Building a greener sponge for dirty water
The researchers created millimeter-sized beads made from chitosan, a biodegradable polymer obtained from crustacean shells, and alumina, a common aluminum oxide powder. They mixed alumina nanoparticles into a chitosan solution and then dripped this mixture into an alkaline bath so that solid beads formed, locking the particles inside a flexible matrix. These beads were then washed, dried, and optionally cross-linked to improve strength. A suite of analytical tools—including infrared spectroscopy, X-ray diffraction, electron microscopy, and surface charge measurements—confirmed that alumina was uniformly embedded in the chitosan and that the resulting composite had a stable, heterogeneous surface well-suited for binding humic acid.

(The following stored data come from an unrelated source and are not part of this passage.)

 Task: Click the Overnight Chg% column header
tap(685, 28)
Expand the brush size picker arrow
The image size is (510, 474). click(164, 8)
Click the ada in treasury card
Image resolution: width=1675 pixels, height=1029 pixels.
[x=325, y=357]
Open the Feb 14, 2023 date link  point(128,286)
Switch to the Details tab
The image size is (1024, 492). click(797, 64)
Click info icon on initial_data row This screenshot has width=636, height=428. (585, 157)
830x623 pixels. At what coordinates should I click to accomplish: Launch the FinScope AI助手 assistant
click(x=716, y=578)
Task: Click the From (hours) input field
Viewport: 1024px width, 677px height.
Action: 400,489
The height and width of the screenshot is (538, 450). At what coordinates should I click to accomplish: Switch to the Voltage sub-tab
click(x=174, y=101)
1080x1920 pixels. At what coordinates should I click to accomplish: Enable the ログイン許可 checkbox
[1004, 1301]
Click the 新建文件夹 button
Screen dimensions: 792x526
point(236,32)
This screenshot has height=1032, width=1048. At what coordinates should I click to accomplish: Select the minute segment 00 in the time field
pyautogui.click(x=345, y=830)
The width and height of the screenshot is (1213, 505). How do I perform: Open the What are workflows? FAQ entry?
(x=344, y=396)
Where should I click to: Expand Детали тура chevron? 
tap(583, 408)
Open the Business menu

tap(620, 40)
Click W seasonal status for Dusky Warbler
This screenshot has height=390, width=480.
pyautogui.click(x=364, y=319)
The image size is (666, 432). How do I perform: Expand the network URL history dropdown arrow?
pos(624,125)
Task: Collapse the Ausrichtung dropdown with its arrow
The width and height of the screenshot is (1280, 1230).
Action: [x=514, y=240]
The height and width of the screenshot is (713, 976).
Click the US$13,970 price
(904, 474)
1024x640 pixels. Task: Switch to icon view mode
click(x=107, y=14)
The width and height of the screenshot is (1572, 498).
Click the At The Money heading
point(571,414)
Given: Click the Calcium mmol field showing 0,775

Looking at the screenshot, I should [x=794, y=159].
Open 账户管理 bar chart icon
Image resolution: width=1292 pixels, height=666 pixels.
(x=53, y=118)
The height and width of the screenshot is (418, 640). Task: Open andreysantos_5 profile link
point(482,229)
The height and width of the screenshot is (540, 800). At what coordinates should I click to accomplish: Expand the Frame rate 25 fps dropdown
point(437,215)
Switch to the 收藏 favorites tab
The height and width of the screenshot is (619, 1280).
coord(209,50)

How well the new beads clean water
To test performance, the team shook the alumina–chitosan beads with humic-acid-containing water under different conditions of pH, contact time, dosage, temperature, and competing ions such as calcium and magnesium. At a pH close to that of natural waters (around 7), the new beads removed about 91.7% of humic acid, clearly outperforming plain alumina (49.2%) and pure chitosan (74.9%). The material kept working effectively over a broader pH range than either ingredient alone and still showed strong removal even when natural background salts and other organic matter were added. Mathematical models of how quickly and how strongly humic acid attached to the beads pointed to a chemically driven process rather than simple physical trapping, and showed that the composite behaves as a surface with many different types of binding sites.

Why the bead chemistry matters
The key to the composite’s success lies in how charge and chemical groups line up at the water–solid interface. At near-neutral pH, the bead surface carries a slight positive charge, while humic acid molecules are mostly negative, encouraging electrostatic attraction. Alumina contributes hydroxyl groups that can form tight surface complexes with humic acid, while chitosan provides amino and hydroxyl groups that participate in hydrogen bonding and additional charge-based interactions. Temperature-dependent tests showed that adsorption is spontaneous and slightly heat-favored, and detailed modeling indicated that humic acid tends to form more than a single uniform layer on the bead surface. Importantly, after five cycles of adsorption and cleaning with a mild alkaline solution, the beads still retained about 83% of their original capacity, much better than alumina or chitosan alone, which lost more than half their effectiveness.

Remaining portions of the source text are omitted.